Work to do:
Repeat the interview excerpt below, starting with "In the current" and going on through "more sympathetic viewer?", but swap "appetite" for "palate".

In the current issue of Image, #59, in an excerpt from a new book titled God in the Gallery: A Christian Embrace of Modern Art, Dan Siedell wrote about the importance of an “educated appetite” to understanding contemporary art. We sat down to ask him about how we go about developing such an appetite.

 

Image: I want to engage with contemporary art but I often find it aloof and inhospitable. How do I start to make myself a more sympathetic viewer?

Dan Siedell: There is indeed some contemporary art that is aloof and inhospitable—and a good deal that I consider to be juvenile, offensive, and uninteresting. “Contemporary art” is not a monolithic entity that those with taste enjoy and the philistines dislike. It’s not a take-it-or-leave-it proposition. An important part of the process is to discover what you are already are drawn to and cultivate that appetite, all the while attempting to broaden and expand that central inclination.

Looking at art, including contemporary art, takes some work. A critic I admire, Thomas Hess, who wrote in the 1950s and was editor of Art News, once said that it takes years to look at a picture. Developing taste takes time. I’ve always found that artwork that takes some work to understand and appreciate has a more lasting value for me. The tendency is to assume that looking at contemporary art is something that one does in a second or two, that if the work of art doesn’t “communicate” with you immediately, then it’s the fault of the work, that somehow it hasn’t done its job, or the artist is being coy or opaque. But I don’t think it works that way. Art creeps up on you, unfolding itself to you over time. There have been times when I have seen a work of art in a gallery or museum and it did not make a huge impression on me. But days after my visit, I kept thinking about it. That would be the beginning of my working toward appreciating it or developing a deeper understanding of it.

We Christians who want to take art and culture seriously do have to let go of some preconceptions that art needs to look and behave a certain way. We often think about art through the lens of the Old Masters, such as Raphael, Michelangelo, Leonardo, Velázquez, and the like. We suspect that modern and contemporary work that doesn’t look like that isn’t art. But that’s simply not true. Art may be deeply influenced by the Old Masters, yet look nothing like them. We often regard art as merely the execution of a skill that we ourselves can’t perform. But art is much more (or less) than having an extraordinary skill at representing objects realistically. It’s about a certain kind of feeling that finds embodiment in a certain kind of form. And, in fact, an important stream in contemporary art is the production of art that, in some ways, yes, my kid could do.

Image: What is going on in your head and senses when you look at a piece of art you haven’t seen before? What are the things you’re paying attention to? What are the questions you’re asking or processes that are happening in you?

DS: George Steiner has written somewhere in his book Real Presences that art is supposed to have the run of my house, that is, it is supposed to work on me in unexpected and even scary ways. When I look at unfamiliar art, I am running it through a pre-existent framework that’s been nourished by looking at and thinking about art for years. I’ve built up a repository of images and perspectives. So at first I’m experiencing the new art through what I’m familiar with. I try not to merely appropriate the work into that framework, but allow that work to mold and shape that framework. I listen to my first impressions but I try not to be defined or limited by them.

Extracted data:
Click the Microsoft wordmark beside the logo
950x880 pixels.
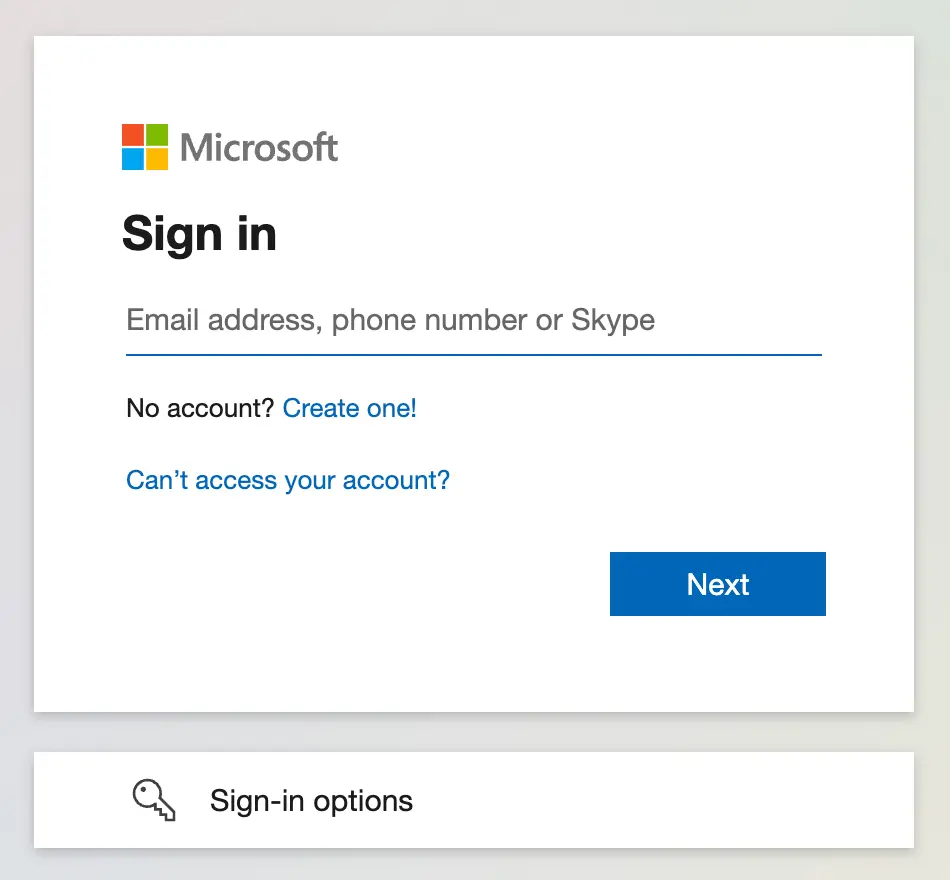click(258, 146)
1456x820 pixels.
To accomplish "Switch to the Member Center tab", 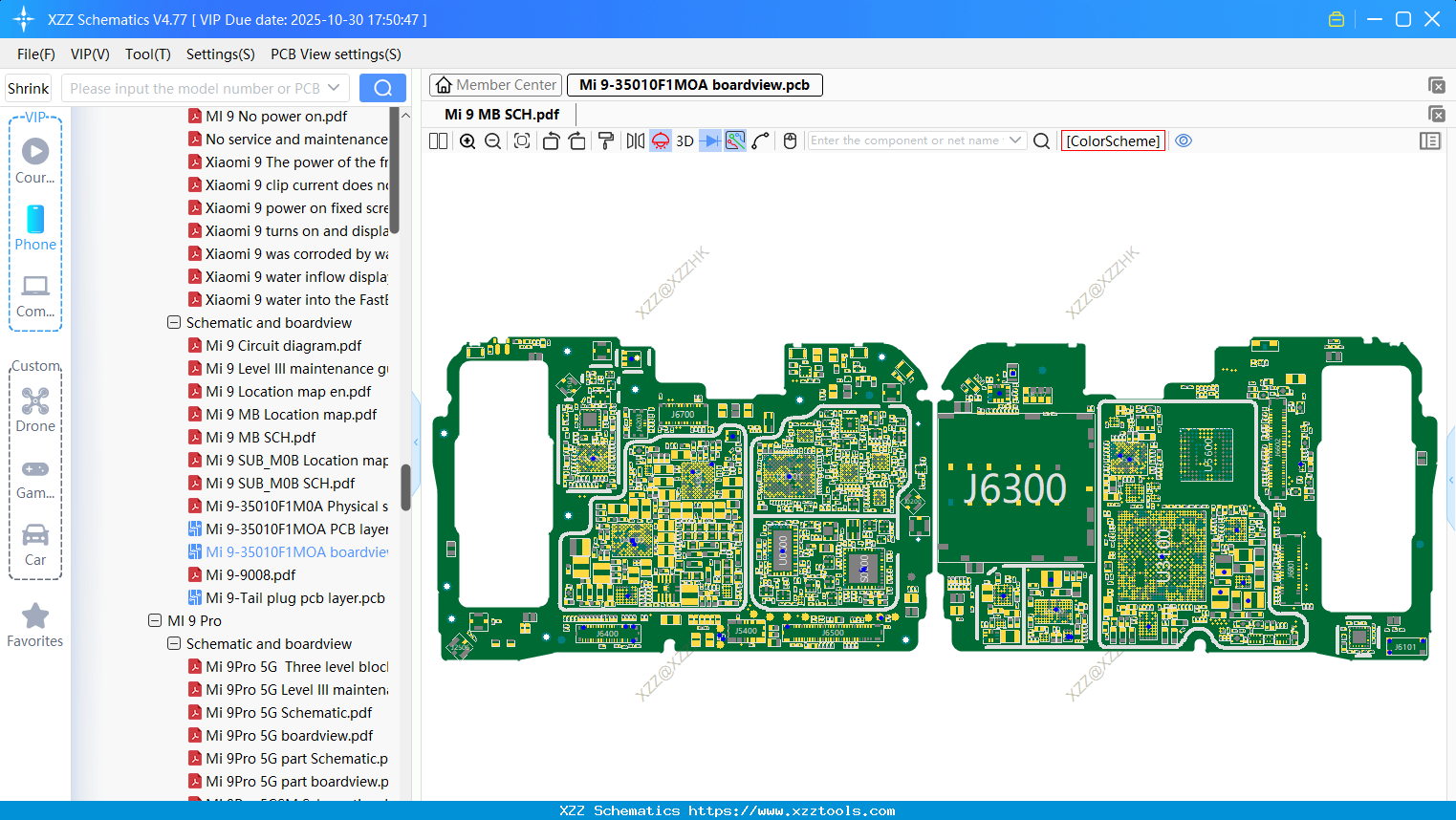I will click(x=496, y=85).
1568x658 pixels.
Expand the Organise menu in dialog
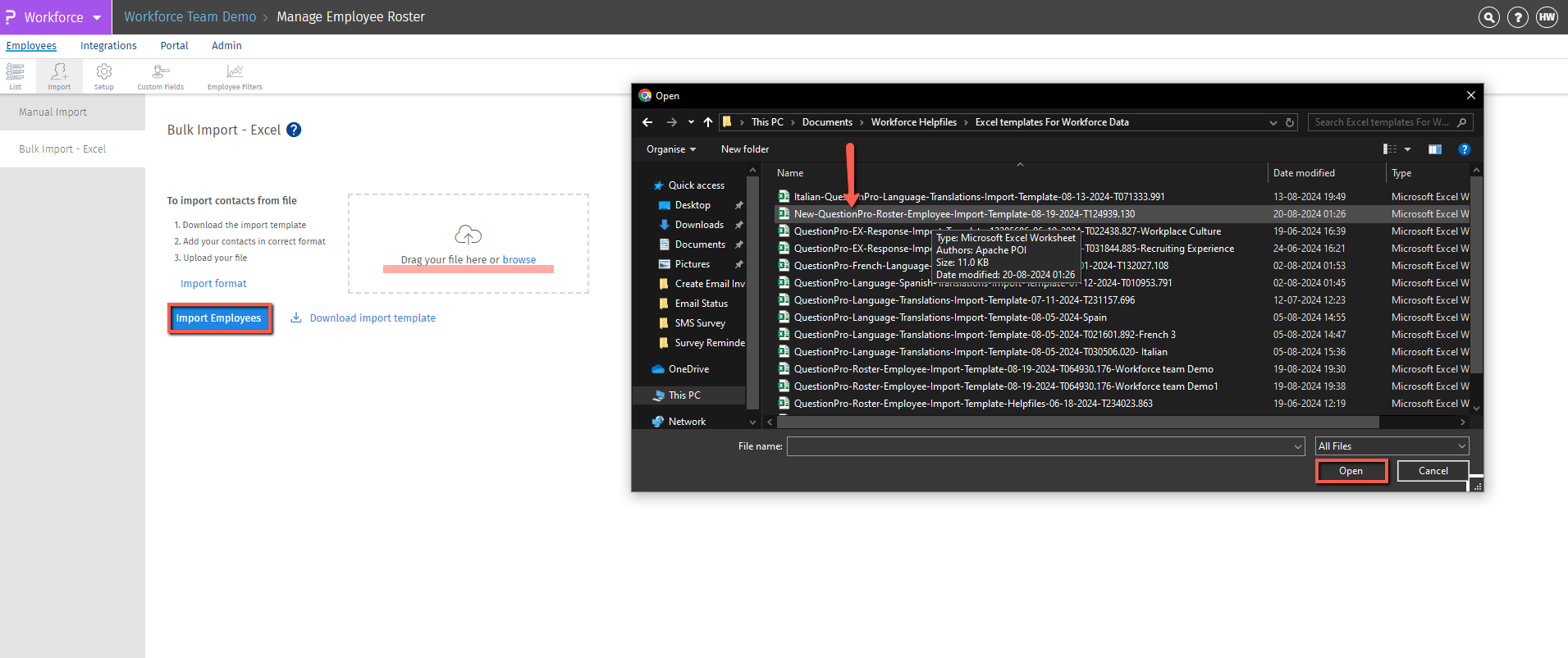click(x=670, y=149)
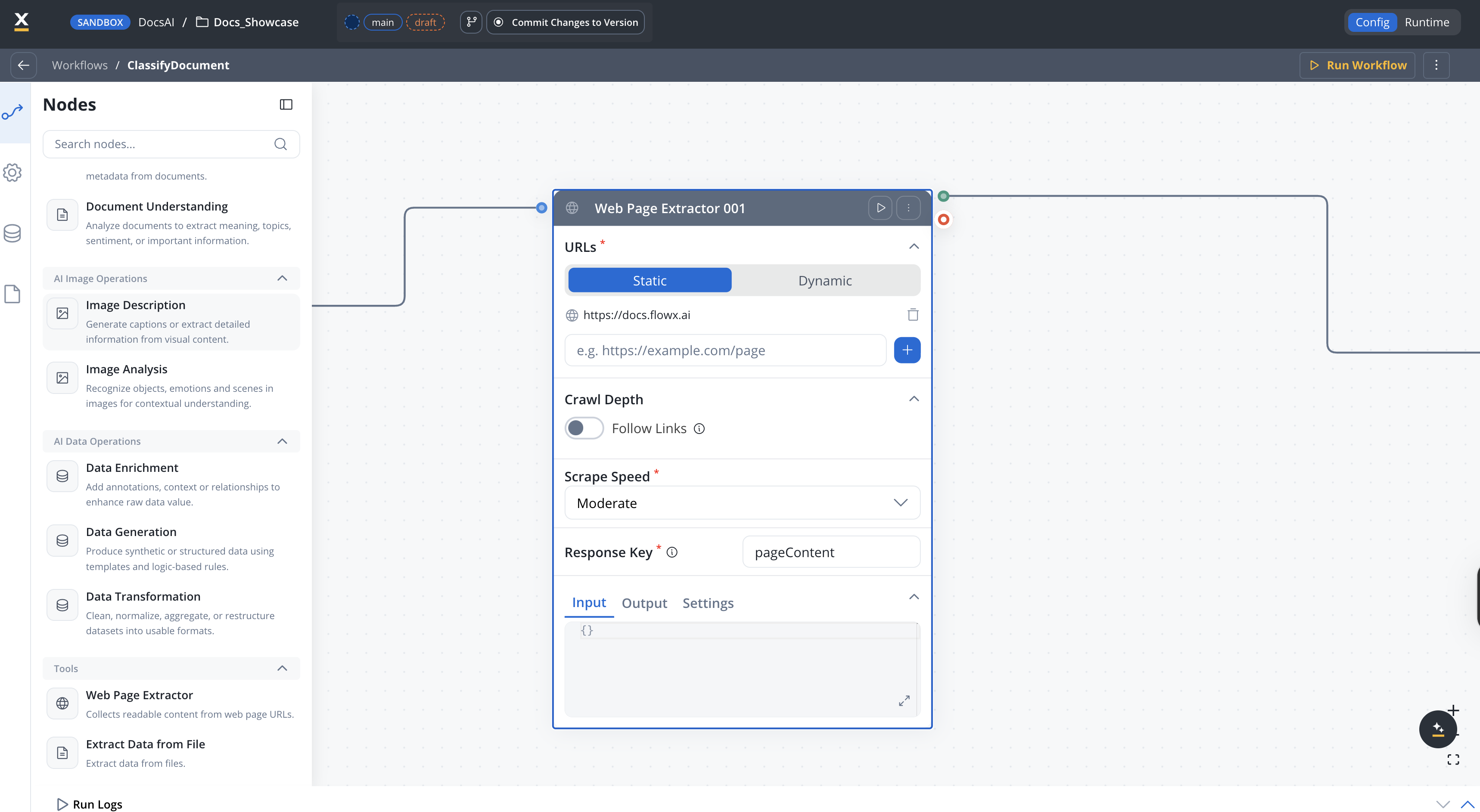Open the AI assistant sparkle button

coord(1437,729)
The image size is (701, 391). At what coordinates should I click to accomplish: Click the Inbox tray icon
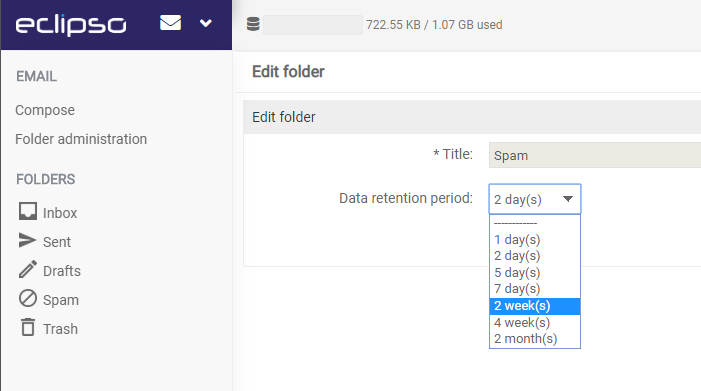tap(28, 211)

Exercise output:
In the current issue of Image, #59, in an excerpt from a new book titled God in the Gallery: A Christian Embrace of Modern Art, Dan Siedell wrote about the importance of an “educated palate” to understanding contemporary art. We sat down to ask him about how we go about developing such an palate.

 

Image: I want to engage with contemporary art but I often find it aloof and inhospitable. How do I start to make myself a more sympathetic viewer?